Un debate muy frecuente estos días ha sido el de la inmovilidad cuando presenciamos un acto de violencia. Por lo del tren y la agresión a la menor, ya saben. La sociedad se echó encima del testigo argentino que no se levantó a darse de puñetazos con el agresor. El problema es que se está muy bien en casa, sentado en el sofá, viendo la tele, cómodo y a salvo, y se puede decir lo que uno quiera, y ser valiente desde el sofá, sin meterse en el brete. Estar en casa, viendo las asquerosas imágenes del chulo aquel, y decir: “¿Por qué el chaval que está sentado cerca de ellos no se levanta y lo impide? Ya le vale”. Pero un asunto muy distinto es ser el testigo y estar metido en el ajo de verdad. Me refiero a estar sentado ahí, viendo cómo un impresentable insulta y agrede a una chica, y notar cómo la adrenalina fluye, y cómo sentimos en el culo esas cosquillas especiales que surgen cuando hay miedo en el ambiente, y cómo medimos al tipo, y lo miramos de reojo pensando que habría que hacer algo, levantarse a darle una hostieja, o pedirle que pare, o calcular en silencio cuál puede ser la manera de pararle los pies. Y luego, probablemente, sospechar que, si decimos una palabra más alta que otra, si le llamamos la atención al tipo, si nos levantamos del sitio para luchar cuerpo a cuerpo, saldremos mal parados, que el tío volcará en nosotros su violencia y nos dará a nosotros la patada en la boca, la paliza. O igual no, nunca se sabe (esto último lo digo porque hay hombres que sólo son capaces de pegar a las mujeres, pero no a otros hombres). Es muy diferente verlo desde casa, en la tele, que vivirlo.

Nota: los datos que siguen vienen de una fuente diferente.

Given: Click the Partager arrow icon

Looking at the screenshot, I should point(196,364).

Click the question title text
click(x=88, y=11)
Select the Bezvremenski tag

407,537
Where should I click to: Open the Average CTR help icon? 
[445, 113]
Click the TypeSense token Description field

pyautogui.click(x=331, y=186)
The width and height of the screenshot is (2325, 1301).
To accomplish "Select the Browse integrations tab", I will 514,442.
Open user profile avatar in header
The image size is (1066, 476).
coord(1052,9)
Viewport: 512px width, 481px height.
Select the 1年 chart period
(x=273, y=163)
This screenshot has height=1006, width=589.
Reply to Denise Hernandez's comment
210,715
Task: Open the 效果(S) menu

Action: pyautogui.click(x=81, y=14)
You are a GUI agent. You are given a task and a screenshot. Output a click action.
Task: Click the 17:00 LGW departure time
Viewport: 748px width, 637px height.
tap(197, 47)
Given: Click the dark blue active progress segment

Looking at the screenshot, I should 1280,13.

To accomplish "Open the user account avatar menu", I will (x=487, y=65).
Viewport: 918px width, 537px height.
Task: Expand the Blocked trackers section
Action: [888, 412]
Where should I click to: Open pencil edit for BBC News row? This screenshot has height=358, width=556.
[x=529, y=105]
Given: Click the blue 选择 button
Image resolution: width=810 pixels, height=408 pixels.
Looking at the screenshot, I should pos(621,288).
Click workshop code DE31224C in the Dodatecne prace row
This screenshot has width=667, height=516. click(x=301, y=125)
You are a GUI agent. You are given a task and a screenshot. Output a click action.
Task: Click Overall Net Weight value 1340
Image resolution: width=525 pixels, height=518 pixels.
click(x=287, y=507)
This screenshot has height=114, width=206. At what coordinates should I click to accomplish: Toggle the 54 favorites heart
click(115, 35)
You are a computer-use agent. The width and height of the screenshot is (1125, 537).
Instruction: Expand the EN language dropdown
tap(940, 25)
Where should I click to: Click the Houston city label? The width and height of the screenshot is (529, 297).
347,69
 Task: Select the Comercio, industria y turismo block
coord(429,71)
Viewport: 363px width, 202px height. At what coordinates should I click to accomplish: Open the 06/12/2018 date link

Por lo general, no sirve de mucho que uno intervenga para evitar un acto violento. Además, pocos se levantarían a pelear. La experiencia me ha demostrado que quien media en una bronca (o similar) es quien acaba recibiendo el puñetazo, la patada, la paliza o incluso el navajazo. Conocemos bastantes casos de peleas a la salida de las discotecas y de los bares en los que al final muere el hombre que se acercó a mediar. El mediador suele llevarse la peor parte. Siendo adolescente, tuve una pelea curiosa en una discoteca de Zamora. Empezaron a discutir un amigo mío y un bocazas que había por allí. El bocazas y sus amigos andaban con ganas de bronca y soltaron las acusaciones. Que si mi amigo les había empujado, que si tal, que si cual. Quise mediar entre ambos, en plan pacífico, y me llevé el primer puñetazo en la cara. Luego rodamos por el suelo y el asunto me demostró que mediar sólo me había servido para llevarme el golpe destinado a otro. En La Marina, en aquellos tiempos turbulentos de finales de los ochenta en que cada noche presenciaba una gresca, a muchos tipos les rompieron la cara sólo por querer intervenir y aplacar los ánimos de los contendientes.
Una historia peculiar ocurrió cuando iba al instituto. Tres colegas estábamos en un parque. A uno de ellos le dio por hacer el ganso. Cogió al otro y le agarró por el cuello de la camisa, como si fuera a pegarle. Yo los observaba, divertido, porque toda la escena era un juego, una broma. Pasó por allí un chaval. Creyendo que mis amigos iban en serio, le dijo al primero que no abusara del segundo, que se metiera con él, que era de su tamaño. Alguien dijo que estábamos bromeando, y el espontáneo no se lo creyó y quiso saltar al ruedo. Le plantó cara al primer amigo, y éste, ofendido y cansado, le partió la cara de varios puñetazos. La experiencia enseña estas cosas. El miedo paraliza el cuerpo. Quiere todo esto decir que sí, que se debería mediar, pero, ¿de verdad tú lo hubieras hecho? ¿Hubieras recibido la patada en la cara para proteger a la chica? Sólo podemos saberlo en el momento preciso en que sucede.